Brief:
When you reach the line containing "Given: Select MAIN badge on Monument Bradley" in the entries below, begin reproducing lines exactly, and stop once the line containing "Open the Help" is done.

Collection entries:
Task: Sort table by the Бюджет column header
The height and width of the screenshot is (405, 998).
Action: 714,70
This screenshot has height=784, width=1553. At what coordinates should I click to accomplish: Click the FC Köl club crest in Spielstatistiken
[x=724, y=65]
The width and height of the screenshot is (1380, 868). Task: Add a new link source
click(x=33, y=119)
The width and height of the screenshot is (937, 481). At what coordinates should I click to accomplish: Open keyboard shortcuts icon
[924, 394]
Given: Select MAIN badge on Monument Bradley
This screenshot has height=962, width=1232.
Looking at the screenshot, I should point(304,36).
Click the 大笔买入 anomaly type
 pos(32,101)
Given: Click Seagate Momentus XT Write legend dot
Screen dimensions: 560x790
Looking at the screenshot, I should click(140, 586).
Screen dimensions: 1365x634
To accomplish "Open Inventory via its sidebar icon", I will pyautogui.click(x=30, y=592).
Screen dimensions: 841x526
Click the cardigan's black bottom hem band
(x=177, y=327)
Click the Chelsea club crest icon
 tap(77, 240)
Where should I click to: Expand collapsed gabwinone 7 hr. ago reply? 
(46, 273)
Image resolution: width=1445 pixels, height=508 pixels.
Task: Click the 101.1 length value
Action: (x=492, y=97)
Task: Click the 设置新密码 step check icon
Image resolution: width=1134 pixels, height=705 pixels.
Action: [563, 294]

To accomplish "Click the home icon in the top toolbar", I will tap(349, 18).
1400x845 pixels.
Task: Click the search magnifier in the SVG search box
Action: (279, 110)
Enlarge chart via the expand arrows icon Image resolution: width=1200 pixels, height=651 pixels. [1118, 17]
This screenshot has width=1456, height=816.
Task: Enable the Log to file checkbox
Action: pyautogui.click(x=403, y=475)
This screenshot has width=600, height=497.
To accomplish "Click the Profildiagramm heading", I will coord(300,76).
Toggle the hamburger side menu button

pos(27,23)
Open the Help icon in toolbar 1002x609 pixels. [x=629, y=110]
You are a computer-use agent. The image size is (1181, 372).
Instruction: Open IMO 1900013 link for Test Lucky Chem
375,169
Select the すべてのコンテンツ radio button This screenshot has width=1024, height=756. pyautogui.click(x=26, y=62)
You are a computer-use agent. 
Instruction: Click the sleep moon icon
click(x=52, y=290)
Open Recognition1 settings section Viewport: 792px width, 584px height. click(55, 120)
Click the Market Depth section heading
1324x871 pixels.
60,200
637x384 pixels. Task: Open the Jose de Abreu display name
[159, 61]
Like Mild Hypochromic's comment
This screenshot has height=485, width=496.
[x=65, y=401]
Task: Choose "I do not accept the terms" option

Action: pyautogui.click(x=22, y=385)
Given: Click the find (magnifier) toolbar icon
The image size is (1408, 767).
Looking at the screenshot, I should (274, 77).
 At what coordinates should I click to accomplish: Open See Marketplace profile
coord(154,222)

Solution to this task:
Given: Select MAIN badge on Monument Bradley
This screenshot has height=962, width=1232.
Looking at the screenshot, I should point(304,36).
Click the 大笔买入 anomaly type
 pos(32,101)
Given: Click Seagate Momentus XT Write legend dot
Screen dimensions: 560x790
Looking at the screenshot, I should click(140, 586).
Screen dimensions: 1365x634
To accomplish "Open Inventory via its sidebar icon", I will pyautogui.click(x=30, y=592).
Screen dimensions: 841x526
Click the cardigan's black bottom hem band
(x=177, y=327)
Click the Chelsea club crest icon
 tap(77, 240)
Where should I click to: Expand collapsed gabwinone 7 hr. ago reply? 
(46, 273)
Image resolution: width=1445 pixels, height=508 pixels.
Task: Click the 101.1 length value
Action: (x=492, y=97)
Task: Click the 设置新密码 step check icon
Image resolution: width=1134 pixels, height=705 pixels.
Action: [563, 294]

To accomplish "Click the home icon in the top toolbar", I will tap(349, 18).
1400x845 pixels.
Task: Click the search magnifier in the SVG search box
Action: (279, 110)
Enlarge chart via the expand arrows icon Image resolution: width=1200 pixels, height=651 pixels. [1118, 17]
This screenshot has width=1456, height=816.
Task: Enable the Log to file checkbox
Action: pyautogui.click(x=403, y=475)
This screenshot has width=600, height=497.
To accomplish "Click the Profildiagramm heading", I will coord(300,76).
Toggle the hamburger side menu button

pos(27,23)
Open the Help icon in toolbar 1002x609 pixels. [x=629, y=110]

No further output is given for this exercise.